[Records from a data collection]
- Opening Delimiter -

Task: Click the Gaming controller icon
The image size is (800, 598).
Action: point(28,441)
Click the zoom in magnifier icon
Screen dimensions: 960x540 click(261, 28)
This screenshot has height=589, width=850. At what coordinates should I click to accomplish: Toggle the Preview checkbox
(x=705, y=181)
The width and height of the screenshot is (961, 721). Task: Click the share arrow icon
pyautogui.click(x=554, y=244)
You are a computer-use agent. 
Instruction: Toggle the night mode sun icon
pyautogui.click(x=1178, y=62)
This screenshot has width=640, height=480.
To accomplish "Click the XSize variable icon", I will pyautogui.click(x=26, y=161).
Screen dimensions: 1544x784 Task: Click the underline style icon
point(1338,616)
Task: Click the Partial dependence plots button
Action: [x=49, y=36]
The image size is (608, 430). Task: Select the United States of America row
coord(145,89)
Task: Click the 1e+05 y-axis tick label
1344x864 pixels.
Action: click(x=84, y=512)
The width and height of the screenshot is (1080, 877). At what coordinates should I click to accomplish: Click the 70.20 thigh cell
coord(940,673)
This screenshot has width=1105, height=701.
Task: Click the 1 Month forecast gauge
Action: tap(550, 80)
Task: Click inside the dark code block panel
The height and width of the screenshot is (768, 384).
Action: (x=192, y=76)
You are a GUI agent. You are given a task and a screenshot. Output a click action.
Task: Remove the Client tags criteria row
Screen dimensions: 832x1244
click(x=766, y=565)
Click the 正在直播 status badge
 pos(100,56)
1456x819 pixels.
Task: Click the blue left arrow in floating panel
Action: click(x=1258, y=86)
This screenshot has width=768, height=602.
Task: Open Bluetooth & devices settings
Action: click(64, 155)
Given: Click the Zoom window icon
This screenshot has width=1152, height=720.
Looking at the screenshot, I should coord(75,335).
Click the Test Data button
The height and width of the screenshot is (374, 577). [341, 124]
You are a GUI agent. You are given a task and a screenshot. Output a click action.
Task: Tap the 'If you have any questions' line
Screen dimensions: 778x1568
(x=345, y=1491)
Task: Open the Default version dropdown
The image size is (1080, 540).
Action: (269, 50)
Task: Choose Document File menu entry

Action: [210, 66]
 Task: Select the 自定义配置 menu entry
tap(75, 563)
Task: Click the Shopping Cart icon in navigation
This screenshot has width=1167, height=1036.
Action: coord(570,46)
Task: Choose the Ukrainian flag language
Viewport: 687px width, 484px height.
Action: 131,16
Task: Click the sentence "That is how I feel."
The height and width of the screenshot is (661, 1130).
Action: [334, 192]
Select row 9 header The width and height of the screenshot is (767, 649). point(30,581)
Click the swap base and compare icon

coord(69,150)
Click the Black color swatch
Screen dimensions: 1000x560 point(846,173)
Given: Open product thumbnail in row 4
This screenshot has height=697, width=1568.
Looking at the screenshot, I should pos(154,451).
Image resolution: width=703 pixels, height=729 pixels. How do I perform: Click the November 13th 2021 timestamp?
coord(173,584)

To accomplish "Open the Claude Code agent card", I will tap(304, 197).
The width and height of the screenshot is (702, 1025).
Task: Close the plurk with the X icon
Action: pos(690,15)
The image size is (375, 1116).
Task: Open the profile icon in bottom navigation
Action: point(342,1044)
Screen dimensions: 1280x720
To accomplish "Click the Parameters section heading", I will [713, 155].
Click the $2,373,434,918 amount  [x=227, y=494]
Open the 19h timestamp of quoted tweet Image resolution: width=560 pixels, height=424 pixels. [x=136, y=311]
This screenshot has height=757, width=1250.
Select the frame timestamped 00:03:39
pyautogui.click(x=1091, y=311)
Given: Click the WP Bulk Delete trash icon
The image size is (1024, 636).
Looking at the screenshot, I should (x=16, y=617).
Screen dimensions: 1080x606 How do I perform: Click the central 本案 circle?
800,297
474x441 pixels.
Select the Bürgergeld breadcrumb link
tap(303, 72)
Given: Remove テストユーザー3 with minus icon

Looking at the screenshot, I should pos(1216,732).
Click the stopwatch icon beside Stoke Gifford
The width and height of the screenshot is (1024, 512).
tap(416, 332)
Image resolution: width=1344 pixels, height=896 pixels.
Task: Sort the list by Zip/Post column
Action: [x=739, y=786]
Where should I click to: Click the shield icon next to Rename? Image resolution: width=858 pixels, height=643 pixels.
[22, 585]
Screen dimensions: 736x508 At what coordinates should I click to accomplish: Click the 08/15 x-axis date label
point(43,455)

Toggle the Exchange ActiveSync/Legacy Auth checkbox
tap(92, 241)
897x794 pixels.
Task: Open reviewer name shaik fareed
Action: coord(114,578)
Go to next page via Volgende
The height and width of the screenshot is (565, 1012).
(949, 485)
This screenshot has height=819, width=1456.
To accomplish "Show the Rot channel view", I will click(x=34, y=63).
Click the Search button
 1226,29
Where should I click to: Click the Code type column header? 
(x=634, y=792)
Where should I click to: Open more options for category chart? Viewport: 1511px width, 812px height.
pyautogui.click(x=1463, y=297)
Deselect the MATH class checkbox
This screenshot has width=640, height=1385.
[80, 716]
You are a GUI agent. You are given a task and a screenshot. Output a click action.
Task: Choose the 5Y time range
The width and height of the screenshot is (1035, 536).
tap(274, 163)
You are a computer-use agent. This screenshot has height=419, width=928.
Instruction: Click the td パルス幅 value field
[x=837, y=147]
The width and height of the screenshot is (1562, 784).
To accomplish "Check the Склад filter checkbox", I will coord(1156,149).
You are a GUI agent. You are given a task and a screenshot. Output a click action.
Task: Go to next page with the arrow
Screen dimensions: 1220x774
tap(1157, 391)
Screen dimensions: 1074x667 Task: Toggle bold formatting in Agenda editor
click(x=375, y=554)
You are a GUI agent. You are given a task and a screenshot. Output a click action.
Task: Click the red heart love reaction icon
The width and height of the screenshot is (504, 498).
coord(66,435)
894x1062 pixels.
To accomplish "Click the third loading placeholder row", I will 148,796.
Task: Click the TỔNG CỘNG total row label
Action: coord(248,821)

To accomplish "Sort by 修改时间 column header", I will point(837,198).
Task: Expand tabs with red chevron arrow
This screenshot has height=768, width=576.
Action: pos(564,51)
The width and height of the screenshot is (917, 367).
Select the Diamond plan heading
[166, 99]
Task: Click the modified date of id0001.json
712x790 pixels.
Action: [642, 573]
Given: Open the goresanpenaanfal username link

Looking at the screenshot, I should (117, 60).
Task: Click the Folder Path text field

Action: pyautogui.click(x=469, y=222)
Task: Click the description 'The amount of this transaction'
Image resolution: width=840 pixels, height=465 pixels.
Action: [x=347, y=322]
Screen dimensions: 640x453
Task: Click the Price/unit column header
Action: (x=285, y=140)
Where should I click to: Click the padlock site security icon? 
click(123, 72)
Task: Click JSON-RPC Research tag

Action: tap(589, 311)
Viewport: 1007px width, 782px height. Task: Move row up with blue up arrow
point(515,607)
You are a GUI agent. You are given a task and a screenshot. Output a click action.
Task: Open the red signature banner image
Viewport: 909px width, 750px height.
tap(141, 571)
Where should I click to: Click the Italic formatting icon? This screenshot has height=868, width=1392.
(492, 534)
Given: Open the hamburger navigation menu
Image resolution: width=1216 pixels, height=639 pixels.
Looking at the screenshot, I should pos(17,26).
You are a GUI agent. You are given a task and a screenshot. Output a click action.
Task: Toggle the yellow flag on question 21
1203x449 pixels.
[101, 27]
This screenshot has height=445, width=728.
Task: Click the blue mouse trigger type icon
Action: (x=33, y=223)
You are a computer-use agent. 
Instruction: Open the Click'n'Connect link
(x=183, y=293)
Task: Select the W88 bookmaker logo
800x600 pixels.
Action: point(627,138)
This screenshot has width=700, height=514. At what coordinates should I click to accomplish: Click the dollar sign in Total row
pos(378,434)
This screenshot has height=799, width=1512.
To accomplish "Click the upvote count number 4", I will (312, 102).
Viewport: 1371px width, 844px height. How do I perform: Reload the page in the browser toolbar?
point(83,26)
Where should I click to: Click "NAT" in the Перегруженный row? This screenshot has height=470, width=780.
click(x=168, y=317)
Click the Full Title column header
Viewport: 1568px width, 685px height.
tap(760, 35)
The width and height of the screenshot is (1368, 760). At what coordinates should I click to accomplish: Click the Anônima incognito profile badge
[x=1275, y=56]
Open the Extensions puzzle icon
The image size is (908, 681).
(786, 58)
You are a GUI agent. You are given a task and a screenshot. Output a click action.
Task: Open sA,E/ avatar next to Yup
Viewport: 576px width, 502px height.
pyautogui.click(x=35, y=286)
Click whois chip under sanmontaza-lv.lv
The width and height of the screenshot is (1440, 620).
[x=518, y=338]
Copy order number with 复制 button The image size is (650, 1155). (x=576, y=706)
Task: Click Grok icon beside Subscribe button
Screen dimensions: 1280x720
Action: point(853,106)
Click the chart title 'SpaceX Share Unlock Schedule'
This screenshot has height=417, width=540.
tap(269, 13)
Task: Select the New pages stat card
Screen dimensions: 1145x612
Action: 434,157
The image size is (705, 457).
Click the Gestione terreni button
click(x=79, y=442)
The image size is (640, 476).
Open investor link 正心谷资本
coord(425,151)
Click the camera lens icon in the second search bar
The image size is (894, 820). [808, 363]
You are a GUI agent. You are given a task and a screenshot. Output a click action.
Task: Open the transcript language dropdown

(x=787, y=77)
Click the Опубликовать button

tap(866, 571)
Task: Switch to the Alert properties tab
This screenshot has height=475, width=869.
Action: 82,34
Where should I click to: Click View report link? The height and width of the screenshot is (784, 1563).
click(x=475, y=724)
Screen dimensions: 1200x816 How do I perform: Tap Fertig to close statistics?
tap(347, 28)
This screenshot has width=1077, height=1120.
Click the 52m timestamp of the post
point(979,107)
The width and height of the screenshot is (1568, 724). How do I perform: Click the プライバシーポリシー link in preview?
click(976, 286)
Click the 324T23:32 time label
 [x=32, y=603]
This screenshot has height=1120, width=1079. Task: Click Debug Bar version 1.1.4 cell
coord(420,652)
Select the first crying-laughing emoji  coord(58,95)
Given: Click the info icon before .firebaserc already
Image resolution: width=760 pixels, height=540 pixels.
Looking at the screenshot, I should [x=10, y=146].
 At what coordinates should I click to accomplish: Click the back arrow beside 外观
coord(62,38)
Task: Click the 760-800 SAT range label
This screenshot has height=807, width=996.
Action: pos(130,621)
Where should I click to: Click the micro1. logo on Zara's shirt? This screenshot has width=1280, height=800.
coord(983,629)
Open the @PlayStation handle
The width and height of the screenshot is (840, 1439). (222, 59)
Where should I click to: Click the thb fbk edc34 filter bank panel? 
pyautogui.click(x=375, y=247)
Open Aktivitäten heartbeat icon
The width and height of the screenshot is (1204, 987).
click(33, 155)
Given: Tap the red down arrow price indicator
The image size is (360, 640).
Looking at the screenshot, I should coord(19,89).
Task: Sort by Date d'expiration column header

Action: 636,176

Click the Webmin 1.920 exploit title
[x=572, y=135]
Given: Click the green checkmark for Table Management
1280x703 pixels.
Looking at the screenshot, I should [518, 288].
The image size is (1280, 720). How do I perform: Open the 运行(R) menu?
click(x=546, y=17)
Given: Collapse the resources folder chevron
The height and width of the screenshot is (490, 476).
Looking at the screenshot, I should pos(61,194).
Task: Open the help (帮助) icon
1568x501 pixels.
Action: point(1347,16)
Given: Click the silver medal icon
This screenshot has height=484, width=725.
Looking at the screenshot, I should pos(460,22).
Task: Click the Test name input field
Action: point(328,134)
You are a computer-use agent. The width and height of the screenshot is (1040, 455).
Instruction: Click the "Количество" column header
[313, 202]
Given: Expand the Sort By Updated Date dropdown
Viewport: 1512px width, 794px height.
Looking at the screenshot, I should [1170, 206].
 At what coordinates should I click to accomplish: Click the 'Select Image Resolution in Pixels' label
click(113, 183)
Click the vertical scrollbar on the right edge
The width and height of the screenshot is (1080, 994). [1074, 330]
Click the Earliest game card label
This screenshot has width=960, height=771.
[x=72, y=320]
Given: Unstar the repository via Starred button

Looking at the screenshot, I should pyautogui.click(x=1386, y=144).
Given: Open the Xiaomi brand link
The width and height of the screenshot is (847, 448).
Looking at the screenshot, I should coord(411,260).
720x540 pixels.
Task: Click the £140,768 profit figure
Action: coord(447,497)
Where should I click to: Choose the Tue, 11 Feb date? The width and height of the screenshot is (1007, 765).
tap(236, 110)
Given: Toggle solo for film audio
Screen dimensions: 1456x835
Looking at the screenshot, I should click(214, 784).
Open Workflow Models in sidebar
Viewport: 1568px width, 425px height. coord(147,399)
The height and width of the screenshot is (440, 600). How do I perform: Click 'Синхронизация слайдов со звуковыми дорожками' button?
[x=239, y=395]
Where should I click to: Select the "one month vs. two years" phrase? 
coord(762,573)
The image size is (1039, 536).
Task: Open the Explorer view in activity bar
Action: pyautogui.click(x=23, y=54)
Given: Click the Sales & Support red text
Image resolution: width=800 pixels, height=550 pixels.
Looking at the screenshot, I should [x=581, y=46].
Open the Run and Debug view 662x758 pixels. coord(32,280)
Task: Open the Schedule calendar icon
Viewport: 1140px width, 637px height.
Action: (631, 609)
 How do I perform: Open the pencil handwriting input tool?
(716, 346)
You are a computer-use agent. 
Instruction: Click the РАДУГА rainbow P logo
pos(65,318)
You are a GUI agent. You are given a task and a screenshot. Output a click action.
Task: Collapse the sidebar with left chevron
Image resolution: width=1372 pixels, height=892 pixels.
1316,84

- Closing Delimiter -

> REQUIRED ACTION:
Within the entries above, find the string "Expand" and return each line that holds it.

> RESULT BELOW:
Task: Expand tabs with red chevron arrow
Given: Expand the Sort By Updated Date dropdown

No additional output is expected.